Polonya'nın Lublin kenti, Türk yüzme tarihi adına unutulmaz anlara sahne oldu. Avrupa Kısa Kulvar Yüzme Şampiyonası'nda havuza inen Milli Takımımız, organizasyonu 3 kritik madalya ile tamamlayarak göğsümüzü kabarttı. 25 metre uzunluğundaki havuzda (kısa kulvar) gerçekleştirilen ve Avrupa’nın en prestijli su sporları organizasyonlarından biri olan şampiyonada, Türkiye adına 7 erkek sporcu kulaç attı. Rekabetin en üst seviyede olduğu yarışlarda sporcularımızın gösterdiği performans, Türk yüzmesinin yükselen grafiğini bir kez daha kanıtladı.

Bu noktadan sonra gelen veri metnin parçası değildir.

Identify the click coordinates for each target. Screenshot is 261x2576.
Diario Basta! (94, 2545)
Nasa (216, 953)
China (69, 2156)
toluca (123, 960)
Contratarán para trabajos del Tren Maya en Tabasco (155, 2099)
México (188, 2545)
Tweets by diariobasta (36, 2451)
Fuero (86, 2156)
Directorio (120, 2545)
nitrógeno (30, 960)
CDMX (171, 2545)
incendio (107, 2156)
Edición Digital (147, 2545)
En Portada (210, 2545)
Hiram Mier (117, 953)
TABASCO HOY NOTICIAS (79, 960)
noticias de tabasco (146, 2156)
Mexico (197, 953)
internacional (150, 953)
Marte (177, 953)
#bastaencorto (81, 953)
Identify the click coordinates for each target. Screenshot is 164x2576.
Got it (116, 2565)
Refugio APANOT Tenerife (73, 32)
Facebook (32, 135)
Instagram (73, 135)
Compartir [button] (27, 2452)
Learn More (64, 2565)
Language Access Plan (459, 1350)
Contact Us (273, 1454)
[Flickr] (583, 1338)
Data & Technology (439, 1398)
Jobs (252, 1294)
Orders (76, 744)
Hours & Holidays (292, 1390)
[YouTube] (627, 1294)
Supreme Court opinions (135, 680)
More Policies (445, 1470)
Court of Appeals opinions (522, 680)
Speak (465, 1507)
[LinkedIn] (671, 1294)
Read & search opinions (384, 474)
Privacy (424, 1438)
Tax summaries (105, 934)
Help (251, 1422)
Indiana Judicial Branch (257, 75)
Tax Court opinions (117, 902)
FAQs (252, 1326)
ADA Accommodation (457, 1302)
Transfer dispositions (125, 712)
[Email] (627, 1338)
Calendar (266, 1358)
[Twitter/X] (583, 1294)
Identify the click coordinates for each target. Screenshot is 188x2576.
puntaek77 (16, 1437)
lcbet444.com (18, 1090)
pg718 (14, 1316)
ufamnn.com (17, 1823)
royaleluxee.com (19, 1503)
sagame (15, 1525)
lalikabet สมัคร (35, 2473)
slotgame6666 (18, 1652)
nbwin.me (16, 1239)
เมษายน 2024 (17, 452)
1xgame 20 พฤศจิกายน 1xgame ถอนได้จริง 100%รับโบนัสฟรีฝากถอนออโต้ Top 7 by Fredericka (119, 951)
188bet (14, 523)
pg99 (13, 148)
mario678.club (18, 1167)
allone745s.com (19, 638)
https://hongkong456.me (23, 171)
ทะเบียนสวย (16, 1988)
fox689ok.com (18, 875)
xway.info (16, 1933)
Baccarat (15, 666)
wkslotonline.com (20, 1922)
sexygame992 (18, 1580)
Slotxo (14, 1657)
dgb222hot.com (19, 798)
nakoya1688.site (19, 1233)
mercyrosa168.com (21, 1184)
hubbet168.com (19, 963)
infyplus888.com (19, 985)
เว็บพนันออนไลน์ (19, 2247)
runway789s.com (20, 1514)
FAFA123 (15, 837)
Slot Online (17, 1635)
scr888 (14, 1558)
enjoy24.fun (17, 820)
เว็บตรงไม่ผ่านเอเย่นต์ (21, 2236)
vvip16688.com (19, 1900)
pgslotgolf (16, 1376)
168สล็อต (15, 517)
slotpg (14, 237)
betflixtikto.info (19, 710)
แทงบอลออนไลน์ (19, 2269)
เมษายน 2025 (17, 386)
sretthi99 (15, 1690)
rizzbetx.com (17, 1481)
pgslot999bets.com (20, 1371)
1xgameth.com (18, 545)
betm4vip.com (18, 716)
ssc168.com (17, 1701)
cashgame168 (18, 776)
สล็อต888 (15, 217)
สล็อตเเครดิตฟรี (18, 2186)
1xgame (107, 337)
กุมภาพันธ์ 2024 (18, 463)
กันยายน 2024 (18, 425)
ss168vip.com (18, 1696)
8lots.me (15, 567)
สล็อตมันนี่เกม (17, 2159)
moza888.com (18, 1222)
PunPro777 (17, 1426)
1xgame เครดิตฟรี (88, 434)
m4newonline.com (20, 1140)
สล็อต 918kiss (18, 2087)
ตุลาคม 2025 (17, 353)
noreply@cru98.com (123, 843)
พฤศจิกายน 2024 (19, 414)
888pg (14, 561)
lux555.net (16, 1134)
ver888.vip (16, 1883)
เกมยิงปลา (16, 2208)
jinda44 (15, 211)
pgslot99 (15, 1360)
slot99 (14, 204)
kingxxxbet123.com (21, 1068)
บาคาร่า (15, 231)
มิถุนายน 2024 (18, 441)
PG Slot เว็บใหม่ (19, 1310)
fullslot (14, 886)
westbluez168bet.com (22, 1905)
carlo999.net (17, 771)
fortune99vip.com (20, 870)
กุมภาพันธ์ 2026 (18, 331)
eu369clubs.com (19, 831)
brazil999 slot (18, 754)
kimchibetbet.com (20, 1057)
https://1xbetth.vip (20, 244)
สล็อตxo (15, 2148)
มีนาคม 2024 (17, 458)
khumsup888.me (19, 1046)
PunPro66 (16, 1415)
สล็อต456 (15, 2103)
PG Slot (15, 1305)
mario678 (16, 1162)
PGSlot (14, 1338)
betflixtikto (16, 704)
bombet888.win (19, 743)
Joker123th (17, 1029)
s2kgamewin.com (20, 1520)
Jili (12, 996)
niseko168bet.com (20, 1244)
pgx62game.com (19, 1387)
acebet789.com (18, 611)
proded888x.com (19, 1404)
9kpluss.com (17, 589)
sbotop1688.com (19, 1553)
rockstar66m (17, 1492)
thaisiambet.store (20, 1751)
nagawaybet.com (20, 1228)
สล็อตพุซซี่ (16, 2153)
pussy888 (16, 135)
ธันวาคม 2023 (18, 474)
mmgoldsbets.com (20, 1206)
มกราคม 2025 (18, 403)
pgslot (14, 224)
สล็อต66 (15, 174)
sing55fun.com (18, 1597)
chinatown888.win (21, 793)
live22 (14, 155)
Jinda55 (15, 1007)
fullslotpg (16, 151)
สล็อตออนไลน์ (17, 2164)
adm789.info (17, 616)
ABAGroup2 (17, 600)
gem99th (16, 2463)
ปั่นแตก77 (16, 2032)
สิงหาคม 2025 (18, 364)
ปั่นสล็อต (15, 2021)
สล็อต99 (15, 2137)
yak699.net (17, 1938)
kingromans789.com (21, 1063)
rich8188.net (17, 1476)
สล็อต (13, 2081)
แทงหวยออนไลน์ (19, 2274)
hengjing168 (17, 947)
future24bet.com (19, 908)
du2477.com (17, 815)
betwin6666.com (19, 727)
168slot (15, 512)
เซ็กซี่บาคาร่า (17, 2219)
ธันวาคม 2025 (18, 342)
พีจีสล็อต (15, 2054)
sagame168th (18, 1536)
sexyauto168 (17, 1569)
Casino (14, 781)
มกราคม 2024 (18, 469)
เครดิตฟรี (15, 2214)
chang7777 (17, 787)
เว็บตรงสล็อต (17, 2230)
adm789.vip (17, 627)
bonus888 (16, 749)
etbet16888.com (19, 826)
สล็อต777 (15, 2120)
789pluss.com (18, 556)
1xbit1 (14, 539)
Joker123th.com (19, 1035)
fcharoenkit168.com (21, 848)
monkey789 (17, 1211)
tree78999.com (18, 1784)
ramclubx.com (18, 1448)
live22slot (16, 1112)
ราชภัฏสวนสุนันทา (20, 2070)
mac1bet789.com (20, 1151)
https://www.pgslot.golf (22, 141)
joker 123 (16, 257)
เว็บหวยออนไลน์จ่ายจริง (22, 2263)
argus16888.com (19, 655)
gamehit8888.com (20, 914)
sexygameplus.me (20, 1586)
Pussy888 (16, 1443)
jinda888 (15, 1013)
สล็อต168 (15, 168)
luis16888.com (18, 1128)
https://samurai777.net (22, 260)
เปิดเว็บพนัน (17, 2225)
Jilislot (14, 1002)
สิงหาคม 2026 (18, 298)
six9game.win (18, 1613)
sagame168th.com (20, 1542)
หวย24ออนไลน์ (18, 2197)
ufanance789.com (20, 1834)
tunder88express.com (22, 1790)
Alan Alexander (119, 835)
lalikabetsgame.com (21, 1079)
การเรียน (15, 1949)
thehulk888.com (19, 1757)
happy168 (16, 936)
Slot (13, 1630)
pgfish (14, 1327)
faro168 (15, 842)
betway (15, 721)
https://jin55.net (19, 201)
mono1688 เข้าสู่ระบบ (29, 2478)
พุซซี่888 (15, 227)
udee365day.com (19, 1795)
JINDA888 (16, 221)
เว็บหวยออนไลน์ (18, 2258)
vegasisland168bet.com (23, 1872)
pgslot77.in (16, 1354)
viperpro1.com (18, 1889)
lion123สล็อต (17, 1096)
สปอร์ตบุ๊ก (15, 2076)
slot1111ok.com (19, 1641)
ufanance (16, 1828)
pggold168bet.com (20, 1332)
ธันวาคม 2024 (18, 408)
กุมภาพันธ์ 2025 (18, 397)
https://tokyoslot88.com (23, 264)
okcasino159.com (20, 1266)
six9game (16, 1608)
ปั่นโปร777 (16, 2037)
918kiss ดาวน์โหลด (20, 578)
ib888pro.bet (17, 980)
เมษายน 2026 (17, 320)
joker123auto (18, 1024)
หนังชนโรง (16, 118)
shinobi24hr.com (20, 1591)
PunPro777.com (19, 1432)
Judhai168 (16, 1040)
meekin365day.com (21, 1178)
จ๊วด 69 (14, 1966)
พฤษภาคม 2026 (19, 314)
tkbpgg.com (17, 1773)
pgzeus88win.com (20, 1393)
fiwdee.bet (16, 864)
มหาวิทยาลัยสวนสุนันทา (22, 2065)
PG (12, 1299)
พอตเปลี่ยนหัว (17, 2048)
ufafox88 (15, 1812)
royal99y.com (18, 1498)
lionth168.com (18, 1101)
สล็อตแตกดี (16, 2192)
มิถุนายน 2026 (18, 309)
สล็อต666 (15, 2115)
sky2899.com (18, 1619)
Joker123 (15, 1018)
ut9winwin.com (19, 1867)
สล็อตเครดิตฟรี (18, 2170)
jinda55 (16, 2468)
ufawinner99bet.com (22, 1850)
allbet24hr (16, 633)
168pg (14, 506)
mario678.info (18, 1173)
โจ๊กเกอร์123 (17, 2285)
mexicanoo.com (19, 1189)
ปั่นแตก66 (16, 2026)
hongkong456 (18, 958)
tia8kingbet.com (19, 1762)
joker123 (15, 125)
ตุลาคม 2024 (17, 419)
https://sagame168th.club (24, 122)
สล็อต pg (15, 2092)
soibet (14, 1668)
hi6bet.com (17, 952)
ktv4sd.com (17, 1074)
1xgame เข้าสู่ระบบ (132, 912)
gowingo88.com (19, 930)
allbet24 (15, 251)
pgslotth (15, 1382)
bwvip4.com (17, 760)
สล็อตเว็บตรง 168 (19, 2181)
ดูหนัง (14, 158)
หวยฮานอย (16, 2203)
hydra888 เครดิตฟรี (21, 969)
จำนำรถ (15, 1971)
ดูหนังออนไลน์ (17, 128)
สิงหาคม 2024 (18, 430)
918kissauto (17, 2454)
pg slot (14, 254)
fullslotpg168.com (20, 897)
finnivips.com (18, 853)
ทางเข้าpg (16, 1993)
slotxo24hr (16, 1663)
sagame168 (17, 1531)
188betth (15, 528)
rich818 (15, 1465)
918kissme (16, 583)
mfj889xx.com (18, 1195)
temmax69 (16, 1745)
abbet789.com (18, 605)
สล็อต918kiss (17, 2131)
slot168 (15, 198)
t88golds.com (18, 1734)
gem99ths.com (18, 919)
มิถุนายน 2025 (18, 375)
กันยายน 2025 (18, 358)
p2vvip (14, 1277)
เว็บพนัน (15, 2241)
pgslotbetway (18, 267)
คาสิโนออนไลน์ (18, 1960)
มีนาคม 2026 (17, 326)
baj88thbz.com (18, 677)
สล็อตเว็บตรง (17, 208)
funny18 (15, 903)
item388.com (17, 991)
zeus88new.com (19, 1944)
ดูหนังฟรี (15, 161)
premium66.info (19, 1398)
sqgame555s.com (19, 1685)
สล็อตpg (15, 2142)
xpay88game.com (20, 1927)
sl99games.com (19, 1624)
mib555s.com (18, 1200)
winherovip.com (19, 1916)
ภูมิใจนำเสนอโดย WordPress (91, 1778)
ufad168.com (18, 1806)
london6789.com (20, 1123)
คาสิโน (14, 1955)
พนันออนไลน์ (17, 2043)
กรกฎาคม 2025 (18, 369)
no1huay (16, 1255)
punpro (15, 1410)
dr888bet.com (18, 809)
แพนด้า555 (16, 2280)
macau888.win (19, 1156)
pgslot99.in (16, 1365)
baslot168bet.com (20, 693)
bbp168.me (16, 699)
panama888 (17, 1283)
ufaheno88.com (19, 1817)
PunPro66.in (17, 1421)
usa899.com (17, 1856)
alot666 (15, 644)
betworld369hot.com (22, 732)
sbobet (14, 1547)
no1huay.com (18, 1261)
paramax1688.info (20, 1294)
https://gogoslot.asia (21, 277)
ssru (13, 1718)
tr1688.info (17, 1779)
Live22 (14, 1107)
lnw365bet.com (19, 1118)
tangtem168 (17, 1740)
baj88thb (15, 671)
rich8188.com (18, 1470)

EMRE SAKÇI’DAN GÜMÜŞ DUBLE
Şampiyonaya damga vuran isimlerin başında, kurbağalama branşındaki yıldızımız Emre Sakçı geldi. Tecrübeli yüzücü, kısa kulvarda ne kadar iddialı olduğunu bir kez daha gösterdi. Sakçı, nefes kesen mücadelelere sahne olan hem 50 metre hem de 100 metre kurbağalama finallerinde kürsüye çıkmayı başardı. Rakipleriyle saniyenin saliseleriyle yarışan milli gururumuz, her iki mesafede de gümüş madalyanın sahibi olarak Türkiye'ye "duble" sevinç yaşattı. Sakçı'nın bu istikrarlı performansı, olimpiyatlar ve dünya şampiyonaları öncesinde büyük umut verdi.
GENÇ YILDIZ BERKE SAKA BRONZLA PARLADI
Lublin’deki bir diğer madalya haberi ise genç yeteneğimiz Berke Saka’dan geldi. Komple bir yüzücü olmayı gerektiren ve yüzmenin en zorlu disiplinlerinden biri kabul edilen 200 metre karışık yarışında havuza giren Saka, harika bir performans sergiledi. Son metreye kadar mücadelesini bırakmayan milli sporcu, rakiplerini geride bırakarak bronz madalyayı boynuna taktı ve Avrupa üçüncüsü unvanını kazandı.
MADALYA SIRALAMASINDA İLK 15'TEYİZ
Türkiye, 7 sporcuyla katıldığı bu zorlu arenadan 2 gümüş ve 1 bronz madalya çıkararak genel klasmanda da yerini aldı. Organizasyonun zirvesinde ise havuzların ekol ülkesi İtalya yer aldı. İtalyanlar şampiyonayı 9 altın, 5 gümüş ve 6 bronz madalya ile domine ederek birinci sırada tamamladı. Millilerimiz ise kazandıkları 3 madalya ile ülkeler sıralamasında Avrupa'nın en iyi 15. ülkesi olmayı başardı.
Ay yıldızlı yüzücülerimizin Lublin performansı, Türk yüzmesinin uluslararası arenada artık 'katılımcı' değil 'yarışmacı' ve 'madalya adayı' bir kimliğe büründüğünün en somut göstergesi oldu.